## Exercise description
From the listing below, pull out the lines that hold "Dashboard".

## Data for this task

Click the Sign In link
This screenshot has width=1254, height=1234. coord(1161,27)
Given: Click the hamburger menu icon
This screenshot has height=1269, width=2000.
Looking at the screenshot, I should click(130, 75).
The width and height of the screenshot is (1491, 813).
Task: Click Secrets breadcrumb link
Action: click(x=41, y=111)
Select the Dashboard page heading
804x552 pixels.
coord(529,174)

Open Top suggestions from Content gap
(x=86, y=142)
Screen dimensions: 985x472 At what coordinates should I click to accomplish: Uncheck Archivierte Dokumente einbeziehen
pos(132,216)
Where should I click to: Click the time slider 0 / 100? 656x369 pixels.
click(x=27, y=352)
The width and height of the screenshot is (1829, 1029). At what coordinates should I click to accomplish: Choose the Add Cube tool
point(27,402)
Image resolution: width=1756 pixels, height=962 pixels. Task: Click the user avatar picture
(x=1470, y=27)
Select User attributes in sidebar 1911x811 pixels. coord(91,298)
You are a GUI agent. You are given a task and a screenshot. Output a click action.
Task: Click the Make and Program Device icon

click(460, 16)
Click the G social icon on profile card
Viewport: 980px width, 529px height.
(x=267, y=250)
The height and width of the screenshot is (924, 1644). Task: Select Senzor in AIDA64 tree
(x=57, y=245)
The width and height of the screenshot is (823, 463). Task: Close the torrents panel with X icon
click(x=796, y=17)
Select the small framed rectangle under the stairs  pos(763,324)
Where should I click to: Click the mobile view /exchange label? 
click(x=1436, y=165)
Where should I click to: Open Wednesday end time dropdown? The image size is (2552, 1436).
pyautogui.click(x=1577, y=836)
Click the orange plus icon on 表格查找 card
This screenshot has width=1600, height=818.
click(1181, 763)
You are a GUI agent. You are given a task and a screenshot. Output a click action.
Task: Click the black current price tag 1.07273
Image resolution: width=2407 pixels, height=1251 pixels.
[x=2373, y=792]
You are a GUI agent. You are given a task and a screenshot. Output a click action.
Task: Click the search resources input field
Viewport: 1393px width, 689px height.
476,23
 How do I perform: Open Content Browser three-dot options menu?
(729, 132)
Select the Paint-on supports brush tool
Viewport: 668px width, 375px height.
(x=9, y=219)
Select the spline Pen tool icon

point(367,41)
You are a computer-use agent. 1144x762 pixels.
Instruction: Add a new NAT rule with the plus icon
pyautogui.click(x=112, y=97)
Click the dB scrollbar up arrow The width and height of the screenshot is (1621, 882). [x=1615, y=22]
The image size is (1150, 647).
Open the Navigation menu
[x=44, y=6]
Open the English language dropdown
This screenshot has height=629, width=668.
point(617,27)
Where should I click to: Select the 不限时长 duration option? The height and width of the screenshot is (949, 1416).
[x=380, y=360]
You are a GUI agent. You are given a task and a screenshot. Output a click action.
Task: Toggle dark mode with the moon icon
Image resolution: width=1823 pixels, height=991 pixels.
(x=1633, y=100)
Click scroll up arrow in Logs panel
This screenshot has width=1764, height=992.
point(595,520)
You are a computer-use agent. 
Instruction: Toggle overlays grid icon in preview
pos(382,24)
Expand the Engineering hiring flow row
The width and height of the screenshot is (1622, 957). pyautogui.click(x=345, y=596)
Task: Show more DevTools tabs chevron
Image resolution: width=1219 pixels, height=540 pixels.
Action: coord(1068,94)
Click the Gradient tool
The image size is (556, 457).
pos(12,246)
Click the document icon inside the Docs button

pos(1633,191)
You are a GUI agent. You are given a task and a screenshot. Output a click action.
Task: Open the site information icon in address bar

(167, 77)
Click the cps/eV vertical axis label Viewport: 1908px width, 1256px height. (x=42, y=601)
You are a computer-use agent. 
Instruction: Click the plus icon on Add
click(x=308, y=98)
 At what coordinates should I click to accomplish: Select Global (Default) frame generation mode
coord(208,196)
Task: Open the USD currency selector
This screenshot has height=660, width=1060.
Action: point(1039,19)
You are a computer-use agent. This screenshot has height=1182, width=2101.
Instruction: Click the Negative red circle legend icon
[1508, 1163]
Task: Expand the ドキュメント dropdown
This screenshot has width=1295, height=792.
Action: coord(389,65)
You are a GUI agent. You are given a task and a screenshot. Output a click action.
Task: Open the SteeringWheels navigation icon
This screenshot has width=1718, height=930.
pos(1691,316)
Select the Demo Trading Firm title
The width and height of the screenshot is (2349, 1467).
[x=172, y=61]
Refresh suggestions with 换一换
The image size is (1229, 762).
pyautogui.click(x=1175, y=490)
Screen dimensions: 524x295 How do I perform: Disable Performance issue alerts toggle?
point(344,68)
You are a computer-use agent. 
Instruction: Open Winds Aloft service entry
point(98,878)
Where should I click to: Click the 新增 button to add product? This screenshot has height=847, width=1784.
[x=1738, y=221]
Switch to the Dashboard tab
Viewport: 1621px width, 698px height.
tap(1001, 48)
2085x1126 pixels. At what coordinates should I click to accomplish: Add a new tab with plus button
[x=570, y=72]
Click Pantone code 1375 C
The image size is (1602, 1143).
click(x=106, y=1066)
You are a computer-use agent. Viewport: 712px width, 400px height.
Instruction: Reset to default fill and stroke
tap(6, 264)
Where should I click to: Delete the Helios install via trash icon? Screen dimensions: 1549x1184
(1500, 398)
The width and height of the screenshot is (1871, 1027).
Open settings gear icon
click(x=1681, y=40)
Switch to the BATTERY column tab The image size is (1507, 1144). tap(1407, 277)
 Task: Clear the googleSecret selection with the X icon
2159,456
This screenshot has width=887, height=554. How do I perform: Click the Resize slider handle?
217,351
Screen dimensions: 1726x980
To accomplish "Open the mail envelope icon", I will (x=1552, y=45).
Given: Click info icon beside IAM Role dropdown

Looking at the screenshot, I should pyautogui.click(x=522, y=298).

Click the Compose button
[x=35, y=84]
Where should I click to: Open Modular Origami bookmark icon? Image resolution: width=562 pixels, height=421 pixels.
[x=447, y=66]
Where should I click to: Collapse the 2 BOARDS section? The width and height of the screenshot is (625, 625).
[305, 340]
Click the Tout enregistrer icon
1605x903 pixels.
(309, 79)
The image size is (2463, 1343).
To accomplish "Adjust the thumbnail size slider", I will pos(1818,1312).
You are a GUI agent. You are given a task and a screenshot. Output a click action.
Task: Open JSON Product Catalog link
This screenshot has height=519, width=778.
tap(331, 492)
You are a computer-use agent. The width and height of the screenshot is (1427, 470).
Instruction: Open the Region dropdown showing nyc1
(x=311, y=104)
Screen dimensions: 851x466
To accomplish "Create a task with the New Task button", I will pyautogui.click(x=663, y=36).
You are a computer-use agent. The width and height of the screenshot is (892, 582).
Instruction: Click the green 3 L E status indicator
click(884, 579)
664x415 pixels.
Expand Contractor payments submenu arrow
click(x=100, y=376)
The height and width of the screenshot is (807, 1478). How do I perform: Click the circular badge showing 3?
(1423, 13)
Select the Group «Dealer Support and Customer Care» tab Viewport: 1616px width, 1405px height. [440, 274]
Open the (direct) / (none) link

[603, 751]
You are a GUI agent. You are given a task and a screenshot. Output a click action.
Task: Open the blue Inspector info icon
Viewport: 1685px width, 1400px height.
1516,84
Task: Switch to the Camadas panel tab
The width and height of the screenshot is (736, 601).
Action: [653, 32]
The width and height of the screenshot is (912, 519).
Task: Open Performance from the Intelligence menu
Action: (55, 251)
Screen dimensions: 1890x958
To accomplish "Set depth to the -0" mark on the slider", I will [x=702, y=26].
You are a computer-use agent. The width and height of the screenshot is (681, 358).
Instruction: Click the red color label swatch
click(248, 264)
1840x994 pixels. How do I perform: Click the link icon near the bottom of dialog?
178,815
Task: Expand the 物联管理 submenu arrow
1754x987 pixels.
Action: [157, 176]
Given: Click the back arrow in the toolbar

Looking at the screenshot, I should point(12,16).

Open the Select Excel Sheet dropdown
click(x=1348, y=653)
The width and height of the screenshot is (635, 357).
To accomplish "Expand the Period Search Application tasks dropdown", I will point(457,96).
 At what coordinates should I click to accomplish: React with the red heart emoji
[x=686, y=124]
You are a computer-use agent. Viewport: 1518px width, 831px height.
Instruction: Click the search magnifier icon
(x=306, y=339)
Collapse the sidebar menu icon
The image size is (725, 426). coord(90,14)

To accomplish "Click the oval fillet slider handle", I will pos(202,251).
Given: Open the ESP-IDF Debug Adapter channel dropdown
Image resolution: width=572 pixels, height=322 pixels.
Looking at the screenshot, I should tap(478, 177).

## Exercise solution
Select the Dashboard page heading
Switch to the Dashboard tab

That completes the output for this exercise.